Colombia's Cuenta de Alto Costo (High-Cost Account) demonstrates the power of data transparency. Monitoring and publishing institutional performance indicators provides a mechanism to draw attention to insurers (Entidades Promotoras de Salud, EPS) when data reveal failures in care. This provides not only insurance companies but also patients, academics, and policymakers with stronger evidence to advocate for changes and new strategies, contributing to one of the region's lowest mortality rates.10,5
Cuba launched HPV vaccination in October 2025, targeting 68,524 girls aged 9 to 10.31 The country has also developed novel cancer treatments, including the therapeutic vaccine CIMAvax-EGF and the monoclonal antibody Nimotuzumab, now approved in seven countries: a distinctive innovation pathway for a resource-constrained system.32
Perhaps the most instructive bright spots come from the smallest countries. Paraguay's partnership with the City Cancer Challenge Foundation achieved a 60% reduction in pathology turnaround times.33 Partners in Health in Haiti achieved over 75% HPV vaccination completion rates, higher than in the United States, in one of the world's poorest countries.34 Nicaragua expanded cervical screening from 181,491 tests in 2006 to 1,217,194 in 2025, a six-fold increase from one clinic to 219.35 Antigua and Barbuda became the first country in the Americas to adopt HPV DNA testing per PAHO guidance, screening 1,569 women and protecting 59 from developing cervical cancer.14
These are not billion-dollar programs. They are targeted, affordable interventions: a vaccine that costs a few dollars per dose, a screening program that requires training and organization more than technology, a data system that demands political commitment more than money. The common thread is not wealth. It is a deliberate policy choice.
Diverse Capacities Do Not Mean Impossibility to Act
Comparing cancer outcomes across LAC is not straightforward. Our countries face genuinely different constraints: Haiti cannot be expected to match Chile, and resource-constrained governments face real trade-offs between cancer care and other health priorities. These differences matter and should be acknowledged.

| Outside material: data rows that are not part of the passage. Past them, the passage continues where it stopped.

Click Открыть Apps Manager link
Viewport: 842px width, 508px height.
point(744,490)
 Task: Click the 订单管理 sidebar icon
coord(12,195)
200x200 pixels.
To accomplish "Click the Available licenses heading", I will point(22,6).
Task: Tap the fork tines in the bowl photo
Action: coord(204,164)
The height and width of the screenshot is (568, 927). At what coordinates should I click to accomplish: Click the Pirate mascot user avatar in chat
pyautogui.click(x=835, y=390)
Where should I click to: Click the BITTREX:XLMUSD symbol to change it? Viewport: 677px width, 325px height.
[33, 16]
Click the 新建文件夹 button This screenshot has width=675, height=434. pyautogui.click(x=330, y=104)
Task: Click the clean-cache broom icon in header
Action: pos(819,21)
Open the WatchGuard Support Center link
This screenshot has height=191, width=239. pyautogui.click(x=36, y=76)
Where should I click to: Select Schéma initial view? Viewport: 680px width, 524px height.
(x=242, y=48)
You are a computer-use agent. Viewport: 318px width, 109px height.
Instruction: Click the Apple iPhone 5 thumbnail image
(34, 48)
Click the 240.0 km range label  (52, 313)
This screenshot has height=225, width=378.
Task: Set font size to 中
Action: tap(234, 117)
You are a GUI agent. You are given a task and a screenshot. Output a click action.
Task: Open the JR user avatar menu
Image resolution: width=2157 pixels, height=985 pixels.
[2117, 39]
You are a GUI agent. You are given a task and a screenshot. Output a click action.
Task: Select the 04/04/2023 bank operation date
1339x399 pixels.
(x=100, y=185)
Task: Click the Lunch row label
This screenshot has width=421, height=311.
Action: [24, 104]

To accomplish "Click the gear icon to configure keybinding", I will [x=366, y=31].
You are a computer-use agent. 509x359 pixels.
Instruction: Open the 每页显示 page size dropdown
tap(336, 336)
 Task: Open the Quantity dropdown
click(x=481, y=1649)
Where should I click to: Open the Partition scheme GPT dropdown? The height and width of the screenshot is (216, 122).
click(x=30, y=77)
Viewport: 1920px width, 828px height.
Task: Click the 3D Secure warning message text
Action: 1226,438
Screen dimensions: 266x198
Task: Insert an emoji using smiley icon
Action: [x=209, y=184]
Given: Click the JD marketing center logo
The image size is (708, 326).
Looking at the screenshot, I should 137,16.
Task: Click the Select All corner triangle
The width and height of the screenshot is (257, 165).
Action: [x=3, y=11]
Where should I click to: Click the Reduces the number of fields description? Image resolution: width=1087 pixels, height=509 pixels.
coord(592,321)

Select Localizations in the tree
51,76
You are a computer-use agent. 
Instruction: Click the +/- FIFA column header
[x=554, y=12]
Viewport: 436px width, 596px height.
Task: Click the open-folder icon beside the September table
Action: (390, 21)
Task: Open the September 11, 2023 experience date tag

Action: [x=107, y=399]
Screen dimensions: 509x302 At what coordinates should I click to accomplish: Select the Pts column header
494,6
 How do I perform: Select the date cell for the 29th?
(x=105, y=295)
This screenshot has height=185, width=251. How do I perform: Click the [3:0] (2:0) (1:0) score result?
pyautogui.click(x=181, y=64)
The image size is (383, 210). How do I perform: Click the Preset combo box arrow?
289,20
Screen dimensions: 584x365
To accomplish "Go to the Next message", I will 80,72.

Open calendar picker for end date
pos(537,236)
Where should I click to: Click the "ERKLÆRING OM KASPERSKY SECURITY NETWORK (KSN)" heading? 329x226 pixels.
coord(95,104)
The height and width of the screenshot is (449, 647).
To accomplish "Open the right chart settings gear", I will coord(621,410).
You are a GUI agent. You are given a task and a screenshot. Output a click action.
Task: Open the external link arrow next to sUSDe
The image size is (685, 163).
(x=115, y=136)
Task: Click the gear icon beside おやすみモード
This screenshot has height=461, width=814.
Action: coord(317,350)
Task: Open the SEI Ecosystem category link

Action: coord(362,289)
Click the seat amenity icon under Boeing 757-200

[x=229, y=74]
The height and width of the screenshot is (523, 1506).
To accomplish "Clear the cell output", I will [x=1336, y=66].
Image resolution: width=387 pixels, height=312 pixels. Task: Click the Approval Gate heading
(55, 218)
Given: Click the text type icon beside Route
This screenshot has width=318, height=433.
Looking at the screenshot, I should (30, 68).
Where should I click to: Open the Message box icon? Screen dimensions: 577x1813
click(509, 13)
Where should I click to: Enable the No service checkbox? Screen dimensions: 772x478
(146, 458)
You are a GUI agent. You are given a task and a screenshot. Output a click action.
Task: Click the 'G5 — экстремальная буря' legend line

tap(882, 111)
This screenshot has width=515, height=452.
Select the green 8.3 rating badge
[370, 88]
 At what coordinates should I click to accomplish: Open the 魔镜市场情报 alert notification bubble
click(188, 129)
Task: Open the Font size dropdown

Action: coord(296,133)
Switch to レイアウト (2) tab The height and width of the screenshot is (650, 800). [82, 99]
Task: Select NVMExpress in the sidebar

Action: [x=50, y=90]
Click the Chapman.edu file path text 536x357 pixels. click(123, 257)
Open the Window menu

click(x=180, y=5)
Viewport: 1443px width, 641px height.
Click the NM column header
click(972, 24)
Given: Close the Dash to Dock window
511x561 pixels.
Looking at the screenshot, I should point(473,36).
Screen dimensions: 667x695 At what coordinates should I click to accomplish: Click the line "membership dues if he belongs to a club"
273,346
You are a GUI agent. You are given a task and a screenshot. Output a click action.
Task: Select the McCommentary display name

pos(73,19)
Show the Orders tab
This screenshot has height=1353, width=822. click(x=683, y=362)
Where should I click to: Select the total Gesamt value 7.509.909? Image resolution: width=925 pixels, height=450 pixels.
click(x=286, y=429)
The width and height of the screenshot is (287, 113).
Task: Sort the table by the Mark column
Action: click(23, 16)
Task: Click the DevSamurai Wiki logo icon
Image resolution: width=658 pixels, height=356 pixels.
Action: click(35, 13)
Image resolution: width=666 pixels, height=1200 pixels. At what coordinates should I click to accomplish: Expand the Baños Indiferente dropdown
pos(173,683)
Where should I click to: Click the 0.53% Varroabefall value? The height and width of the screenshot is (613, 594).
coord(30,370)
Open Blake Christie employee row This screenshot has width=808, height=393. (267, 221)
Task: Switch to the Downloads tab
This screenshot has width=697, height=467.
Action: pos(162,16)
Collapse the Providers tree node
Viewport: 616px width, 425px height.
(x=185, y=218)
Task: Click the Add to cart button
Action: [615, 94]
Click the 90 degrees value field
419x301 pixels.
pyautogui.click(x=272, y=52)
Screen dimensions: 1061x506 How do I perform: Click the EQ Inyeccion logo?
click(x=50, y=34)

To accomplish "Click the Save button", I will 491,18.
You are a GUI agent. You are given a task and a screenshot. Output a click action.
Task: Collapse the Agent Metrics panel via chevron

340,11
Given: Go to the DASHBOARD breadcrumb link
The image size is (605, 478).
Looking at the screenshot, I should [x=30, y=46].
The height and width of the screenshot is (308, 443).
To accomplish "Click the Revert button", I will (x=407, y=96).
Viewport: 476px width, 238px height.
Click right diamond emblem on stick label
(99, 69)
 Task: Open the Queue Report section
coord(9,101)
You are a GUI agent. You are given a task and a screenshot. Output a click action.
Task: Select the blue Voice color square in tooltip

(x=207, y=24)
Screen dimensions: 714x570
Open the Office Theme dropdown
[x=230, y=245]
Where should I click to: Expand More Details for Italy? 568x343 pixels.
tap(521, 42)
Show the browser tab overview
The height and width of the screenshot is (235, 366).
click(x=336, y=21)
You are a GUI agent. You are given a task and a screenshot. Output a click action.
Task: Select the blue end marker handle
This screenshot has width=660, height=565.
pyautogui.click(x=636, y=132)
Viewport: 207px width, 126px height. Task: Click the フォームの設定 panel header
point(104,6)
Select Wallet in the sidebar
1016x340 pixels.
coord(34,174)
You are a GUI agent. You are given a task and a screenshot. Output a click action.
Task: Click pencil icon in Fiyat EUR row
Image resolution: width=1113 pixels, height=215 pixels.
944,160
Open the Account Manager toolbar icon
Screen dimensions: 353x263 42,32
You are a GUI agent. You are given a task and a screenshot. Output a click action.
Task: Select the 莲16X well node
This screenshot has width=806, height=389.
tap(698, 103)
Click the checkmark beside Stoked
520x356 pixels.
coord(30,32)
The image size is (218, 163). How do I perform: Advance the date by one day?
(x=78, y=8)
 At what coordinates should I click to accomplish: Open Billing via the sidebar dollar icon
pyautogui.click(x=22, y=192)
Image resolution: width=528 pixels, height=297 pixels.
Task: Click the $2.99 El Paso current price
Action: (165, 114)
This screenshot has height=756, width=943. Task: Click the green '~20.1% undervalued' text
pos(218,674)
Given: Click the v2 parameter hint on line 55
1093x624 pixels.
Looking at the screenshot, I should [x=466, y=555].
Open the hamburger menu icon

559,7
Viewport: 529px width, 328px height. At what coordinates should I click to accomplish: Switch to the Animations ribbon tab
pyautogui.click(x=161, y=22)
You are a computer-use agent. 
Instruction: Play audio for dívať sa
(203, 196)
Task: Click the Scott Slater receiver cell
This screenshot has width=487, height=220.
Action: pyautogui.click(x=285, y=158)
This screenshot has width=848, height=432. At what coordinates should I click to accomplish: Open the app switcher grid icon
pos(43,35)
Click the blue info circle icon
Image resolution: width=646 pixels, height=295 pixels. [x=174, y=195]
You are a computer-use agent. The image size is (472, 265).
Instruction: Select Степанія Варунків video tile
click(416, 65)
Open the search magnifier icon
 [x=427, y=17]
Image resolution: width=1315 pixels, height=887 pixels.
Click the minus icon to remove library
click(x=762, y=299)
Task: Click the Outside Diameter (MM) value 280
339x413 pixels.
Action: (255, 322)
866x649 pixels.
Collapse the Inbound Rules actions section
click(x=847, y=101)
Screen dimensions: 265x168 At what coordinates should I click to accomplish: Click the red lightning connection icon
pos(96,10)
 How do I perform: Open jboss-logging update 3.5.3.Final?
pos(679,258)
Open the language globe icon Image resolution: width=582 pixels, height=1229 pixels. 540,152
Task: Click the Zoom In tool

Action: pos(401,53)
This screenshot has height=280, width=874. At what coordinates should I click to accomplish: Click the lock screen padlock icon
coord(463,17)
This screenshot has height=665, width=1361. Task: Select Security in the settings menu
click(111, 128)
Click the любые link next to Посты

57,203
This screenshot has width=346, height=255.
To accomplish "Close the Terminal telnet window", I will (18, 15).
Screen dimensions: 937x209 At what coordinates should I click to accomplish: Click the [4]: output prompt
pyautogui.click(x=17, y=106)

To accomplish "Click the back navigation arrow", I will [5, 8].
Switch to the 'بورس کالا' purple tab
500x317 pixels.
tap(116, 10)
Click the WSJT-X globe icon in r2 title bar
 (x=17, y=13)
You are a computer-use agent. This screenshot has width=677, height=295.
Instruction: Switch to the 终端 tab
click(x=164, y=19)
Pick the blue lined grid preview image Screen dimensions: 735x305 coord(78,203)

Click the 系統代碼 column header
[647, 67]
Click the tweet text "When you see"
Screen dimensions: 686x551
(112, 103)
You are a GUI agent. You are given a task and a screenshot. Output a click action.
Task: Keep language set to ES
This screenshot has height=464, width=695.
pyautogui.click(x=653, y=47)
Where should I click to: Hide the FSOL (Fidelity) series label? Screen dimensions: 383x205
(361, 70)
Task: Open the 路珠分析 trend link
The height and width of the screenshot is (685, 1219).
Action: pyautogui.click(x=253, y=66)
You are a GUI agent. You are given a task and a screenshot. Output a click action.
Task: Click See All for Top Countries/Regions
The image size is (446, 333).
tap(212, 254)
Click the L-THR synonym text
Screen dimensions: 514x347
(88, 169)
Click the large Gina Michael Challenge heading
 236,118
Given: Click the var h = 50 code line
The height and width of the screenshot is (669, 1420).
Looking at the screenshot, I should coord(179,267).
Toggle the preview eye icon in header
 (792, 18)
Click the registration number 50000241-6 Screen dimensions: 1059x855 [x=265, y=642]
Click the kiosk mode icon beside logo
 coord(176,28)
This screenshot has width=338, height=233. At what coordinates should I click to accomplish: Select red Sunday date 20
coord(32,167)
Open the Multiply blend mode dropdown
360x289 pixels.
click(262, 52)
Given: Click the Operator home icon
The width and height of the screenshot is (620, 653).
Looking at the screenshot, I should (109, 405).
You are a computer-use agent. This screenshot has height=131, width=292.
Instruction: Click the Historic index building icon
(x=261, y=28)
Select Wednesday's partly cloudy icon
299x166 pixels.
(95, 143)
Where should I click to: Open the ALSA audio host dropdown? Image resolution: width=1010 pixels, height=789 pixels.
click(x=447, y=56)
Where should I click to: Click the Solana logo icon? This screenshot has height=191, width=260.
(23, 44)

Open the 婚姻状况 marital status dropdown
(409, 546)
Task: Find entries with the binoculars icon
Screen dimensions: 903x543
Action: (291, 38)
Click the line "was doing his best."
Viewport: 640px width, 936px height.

But the evidence shows that many of the most impactful interventions are affordable. HPV vaccination costs a few dollars per dose; Peru climbed from 67% coverage in 2019 to 97% by 2024 without being a wealthy country.17,18 Cervical screening is low-tech and deployable in rural settings, as Nicaragua's six-fold expansion demonstrates.35 Partners in Health achieved higher HPV vaccination completion in rural Haiti than the United States achieves nationally.34
Countries should also be mindful that progress is fragile and can be reversed. In Mexico, when the Seguro Popular insurance program began to be dismantled starting in 2018, formally dissolved in 2020, and eventually replaced with IMSS-Bienestar (a new government health program), childhood cancer coverage in specialized institutions fell by 74.5% between 2018 and 2021.36 Health system capacities are not only hard to build; they can also be diminished by policy decisions.
What This Means for the Region
Cancer will become the leading cause of death in several more countries within a decade if current trends continue.7 It has already claimed that position in Peru.2 The demographic window for prevention investments is closing: as our region's median age rises from 31 toward 40 by 2050, the cancer burden will accelerate relentlessly.7
The opportunity for prevention is substantial. The WHO and IARC reported in February 2026 that 37% of all cancers globally are preventable, with 7.1 million cases linked to modifiable risk factors, and tobacco alone is responsible for 15%.37 In LAC, where infection-associated cancers represent a larger fraction of the total burden, the preventable share may be even higher.38 Brazil loses an estimated R$153 billion (roughly US$30 billion) annually to tobacco-related diseases, with approximately 55,000 cancer deaths per year attributable to tobacco alone.23
For Caribbean small island developing states, the challenges are existential. Populations too small to support comprehensive cancer centers, supply chains dependent on imports, and health workforces stretched across all specialties.22 The Caribbean Public Health Agency's (CARPHA) 2026 report on cancer incidence across seven Caribbean countries, the first comprehensive regional dataset, moves the Caribbean from estimated to actionable surveillance.39 But data alone is not enough. Regional cooperation, shared treatment facilities, and portable health benefits across borders are not aspirational; they are necessary.
What Must Happen Next
A checklist of five basic policy building blocks (a cancer plan, a cancer registry, cervical screening, HPV vaccination, and cancer surgery) shows how unevenly our region has built its foundation.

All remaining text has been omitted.